Environs 500 manifestants, pieds noirs ou anciens combattants, brandissant des banderoles, photos chocs de français ou de harkis égorgés, furieux d’un film qu’ils n’avaient pas vu « et ne souhaitaient pas voir de toute façons », et outrés que la France, donc le contribuable, donc eux, ait produit un film occultant un pan tragique de l’histoire des français d’algérie.
Difficile de leur expliquer qu’un film de cinema n’a pas vocation documentaire ni obligation d’exhaustivité, surtout sur un thème dont le point de vue algérien a été si peu traité ces trente dernières années. Tandis que la rancœur et la peine des anciens combattants, bien que disproportionnées par rapport au film, paraît sincère, la queue de défilé s’ultradroitise et devient inventive sur les répercussions que pourrait avoir le film. On y parle d’un embrasement des cités, d’une islamisation à outrance, les bras fatigués des anciens combattants laissent placent à d’autres plus musclés et plus jeunes, ne suscitant pas la compassion. Des mouvements d’extrême-droite avaient parlé d’une « croisade sur la croisette » pour cette journée de projection, ce qui avait motivé la présence en masse de camions de gendarmerie devant le palais, et triple fouille en son entrée.

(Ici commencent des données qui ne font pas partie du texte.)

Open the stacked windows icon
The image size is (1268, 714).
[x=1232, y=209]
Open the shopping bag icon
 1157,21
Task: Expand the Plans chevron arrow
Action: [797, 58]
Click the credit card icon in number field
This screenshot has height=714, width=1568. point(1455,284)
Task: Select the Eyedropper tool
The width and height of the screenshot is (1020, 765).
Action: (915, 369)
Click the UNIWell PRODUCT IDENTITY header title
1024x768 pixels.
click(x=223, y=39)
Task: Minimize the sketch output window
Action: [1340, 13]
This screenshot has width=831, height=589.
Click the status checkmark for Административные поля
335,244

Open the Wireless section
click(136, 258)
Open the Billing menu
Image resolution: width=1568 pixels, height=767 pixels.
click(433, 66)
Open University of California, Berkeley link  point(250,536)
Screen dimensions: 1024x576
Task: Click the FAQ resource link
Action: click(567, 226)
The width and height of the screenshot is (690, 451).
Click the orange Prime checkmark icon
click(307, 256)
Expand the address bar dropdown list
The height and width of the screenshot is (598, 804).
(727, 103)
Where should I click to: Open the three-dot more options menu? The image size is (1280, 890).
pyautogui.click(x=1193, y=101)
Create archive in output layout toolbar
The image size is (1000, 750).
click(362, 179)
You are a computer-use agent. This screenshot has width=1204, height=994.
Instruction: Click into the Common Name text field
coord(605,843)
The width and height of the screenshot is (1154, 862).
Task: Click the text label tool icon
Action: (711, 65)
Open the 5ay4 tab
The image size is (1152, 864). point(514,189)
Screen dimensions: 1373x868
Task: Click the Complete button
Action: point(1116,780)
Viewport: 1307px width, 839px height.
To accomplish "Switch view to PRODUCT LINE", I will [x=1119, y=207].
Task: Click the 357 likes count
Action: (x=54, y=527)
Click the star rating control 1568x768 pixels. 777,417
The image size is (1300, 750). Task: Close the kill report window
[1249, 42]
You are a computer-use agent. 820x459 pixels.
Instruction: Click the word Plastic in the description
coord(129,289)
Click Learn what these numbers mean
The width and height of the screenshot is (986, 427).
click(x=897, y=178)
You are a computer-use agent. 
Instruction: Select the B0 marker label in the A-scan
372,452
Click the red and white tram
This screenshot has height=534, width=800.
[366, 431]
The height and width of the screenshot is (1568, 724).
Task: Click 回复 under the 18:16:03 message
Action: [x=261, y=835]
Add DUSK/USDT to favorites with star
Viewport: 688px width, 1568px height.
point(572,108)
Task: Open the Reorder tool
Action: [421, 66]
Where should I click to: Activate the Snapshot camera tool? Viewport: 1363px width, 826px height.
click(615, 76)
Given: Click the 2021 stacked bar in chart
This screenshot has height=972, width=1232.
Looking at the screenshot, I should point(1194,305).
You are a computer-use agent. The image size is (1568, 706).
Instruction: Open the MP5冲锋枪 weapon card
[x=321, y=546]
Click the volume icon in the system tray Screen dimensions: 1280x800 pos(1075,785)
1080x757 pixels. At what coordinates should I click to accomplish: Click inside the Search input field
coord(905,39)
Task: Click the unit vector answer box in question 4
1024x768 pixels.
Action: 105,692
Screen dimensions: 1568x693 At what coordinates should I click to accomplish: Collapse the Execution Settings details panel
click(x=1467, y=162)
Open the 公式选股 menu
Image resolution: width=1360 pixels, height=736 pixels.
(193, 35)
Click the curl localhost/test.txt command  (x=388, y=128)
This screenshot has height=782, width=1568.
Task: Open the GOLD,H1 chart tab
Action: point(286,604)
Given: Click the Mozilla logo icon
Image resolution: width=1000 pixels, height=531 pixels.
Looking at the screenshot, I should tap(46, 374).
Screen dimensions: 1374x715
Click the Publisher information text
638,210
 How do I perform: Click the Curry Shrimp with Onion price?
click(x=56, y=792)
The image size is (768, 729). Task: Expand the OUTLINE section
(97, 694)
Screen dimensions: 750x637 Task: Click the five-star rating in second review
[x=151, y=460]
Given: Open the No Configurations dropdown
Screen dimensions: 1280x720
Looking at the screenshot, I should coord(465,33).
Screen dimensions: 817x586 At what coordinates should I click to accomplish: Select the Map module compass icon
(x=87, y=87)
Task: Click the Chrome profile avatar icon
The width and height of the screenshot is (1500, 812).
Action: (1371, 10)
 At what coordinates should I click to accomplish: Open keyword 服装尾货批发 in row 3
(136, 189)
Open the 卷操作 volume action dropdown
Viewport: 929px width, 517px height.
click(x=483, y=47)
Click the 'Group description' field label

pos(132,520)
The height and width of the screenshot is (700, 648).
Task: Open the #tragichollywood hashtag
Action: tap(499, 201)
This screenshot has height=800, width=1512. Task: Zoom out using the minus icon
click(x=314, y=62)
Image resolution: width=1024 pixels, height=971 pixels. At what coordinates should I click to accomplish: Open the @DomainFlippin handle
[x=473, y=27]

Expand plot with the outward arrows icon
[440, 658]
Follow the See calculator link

Un dispositif impressionnant.
Au final, la projection se sera déroulée dans le calme, et, en lieu et place de l’instrumentalisation redoutée, tout le monde a joué sa partition. Les anciens d’Algérie ont parlé, les extrémistes ont du se taire, les gendarmes ont gendarmés, la municipalité a canalisé, et le cinema, solidaire, a pu faire valoir la liberté d’expression du réalisateur et les valeurs qui animaient le Festival. RDV à la prochaine polémique, et viva il cinema.
Ambiance toute autre, deux heures plus tard sur la place de la Castre qui, du haut du suquet, domine le port et la Croisette. On y monte à pied via des escaliers en pierre qui épousent cette ancienne colline, en crachant ses poumons, accréditation ou pas.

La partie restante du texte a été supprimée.